## [DIRECTIONS FOR THIS TASK]
Keyword search on "size": report each line of the records that contains it.

☆ ☆ ☆ ☆ ☆

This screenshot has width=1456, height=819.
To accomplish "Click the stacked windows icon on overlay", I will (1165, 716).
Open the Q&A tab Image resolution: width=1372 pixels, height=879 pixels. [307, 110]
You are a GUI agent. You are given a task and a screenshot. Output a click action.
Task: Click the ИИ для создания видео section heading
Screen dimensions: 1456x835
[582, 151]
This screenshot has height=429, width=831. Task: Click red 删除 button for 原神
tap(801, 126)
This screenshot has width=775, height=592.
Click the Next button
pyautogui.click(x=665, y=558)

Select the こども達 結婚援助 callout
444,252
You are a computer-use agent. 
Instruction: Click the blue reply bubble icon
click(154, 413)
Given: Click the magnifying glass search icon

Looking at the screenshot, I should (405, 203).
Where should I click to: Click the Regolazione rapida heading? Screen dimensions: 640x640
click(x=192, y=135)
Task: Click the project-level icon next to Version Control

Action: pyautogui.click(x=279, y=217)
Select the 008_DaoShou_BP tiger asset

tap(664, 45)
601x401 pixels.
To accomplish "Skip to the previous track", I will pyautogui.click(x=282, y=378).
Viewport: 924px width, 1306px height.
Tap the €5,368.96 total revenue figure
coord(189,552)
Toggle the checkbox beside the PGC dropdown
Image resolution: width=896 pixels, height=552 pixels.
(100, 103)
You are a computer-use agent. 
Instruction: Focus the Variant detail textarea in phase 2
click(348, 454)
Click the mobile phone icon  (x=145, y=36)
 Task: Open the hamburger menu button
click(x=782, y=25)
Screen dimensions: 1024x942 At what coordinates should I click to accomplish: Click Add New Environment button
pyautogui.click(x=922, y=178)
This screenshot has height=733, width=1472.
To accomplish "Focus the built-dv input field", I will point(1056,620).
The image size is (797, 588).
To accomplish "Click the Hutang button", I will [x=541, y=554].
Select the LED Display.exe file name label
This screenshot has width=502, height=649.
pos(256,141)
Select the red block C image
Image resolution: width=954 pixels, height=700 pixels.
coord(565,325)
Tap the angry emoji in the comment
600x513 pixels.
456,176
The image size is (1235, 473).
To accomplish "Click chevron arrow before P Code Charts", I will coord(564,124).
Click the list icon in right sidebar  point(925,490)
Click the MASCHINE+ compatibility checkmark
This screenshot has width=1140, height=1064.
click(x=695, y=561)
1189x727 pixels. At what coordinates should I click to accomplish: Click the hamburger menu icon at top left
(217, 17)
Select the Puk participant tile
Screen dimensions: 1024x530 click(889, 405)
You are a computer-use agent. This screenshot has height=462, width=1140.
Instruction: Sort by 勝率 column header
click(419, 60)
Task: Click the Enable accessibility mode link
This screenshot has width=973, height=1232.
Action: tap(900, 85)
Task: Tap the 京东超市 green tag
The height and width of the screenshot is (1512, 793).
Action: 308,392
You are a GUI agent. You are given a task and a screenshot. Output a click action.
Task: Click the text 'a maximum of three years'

☆ ☆ ☆ ☆ ☆

## [SOLUTION BELOW]
The image size is (797, 588).
The image size is (1235, 473).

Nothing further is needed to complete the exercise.